#### [Provided material]
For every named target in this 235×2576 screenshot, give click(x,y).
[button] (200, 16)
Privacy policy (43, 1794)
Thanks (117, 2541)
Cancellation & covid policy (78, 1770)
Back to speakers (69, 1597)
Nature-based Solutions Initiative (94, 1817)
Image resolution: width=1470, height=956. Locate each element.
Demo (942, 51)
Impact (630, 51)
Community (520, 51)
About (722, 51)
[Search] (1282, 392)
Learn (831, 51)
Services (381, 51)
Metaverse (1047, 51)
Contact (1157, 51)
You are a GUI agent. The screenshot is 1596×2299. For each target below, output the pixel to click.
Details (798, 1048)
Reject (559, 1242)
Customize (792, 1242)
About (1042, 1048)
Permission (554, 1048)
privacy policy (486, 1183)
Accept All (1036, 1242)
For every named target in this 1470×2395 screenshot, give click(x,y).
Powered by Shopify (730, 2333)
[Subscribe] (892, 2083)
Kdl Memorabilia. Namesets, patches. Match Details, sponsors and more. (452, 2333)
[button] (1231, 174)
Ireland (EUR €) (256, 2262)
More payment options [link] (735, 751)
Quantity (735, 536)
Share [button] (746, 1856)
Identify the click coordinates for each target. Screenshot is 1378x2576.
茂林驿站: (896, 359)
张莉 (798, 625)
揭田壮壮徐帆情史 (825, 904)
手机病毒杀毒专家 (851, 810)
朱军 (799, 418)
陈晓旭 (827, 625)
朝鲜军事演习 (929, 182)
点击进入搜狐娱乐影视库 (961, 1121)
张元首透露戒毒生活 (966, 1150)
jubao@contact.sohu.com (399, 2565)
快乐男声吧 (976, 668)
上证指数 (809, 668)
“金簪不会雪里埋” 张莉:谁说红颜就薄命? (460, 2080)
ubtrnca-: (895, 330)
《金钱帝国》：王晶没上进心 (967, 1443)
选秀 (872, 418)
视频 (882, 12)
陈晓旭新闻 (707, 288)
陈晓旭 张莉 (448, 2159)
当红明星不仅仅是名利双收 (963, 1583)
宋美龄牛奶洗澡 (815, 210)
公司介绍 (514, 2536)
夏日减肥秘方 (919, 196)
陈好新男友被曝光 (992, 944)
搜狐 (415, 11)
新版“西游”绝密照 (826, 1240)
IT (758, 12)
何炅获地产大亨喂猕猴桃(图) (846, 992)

#### [Aim of the task]
Only the lines from the one with "陈晓旭 张莉 (448, 2159)" through the final line above belong in the answer, each reproduced word for word.

#### [Task output]
陈晓旭 张莉 (448, 2159)
当红明星不仅仅是名利双收 (963, 1583)
宋美龄牛奶洗澡 (815, 210)
公司介绍 (514, 2536)
夏日减肥秘方 (919, 196)
陈好新男友被曝光 (992, 944)
搜狐 (415, 11)
新版“西游”绝密照 (826, 1240)
IT (758, 12)
何炅获地产大亨喂猕猴桃(图) (846, 992)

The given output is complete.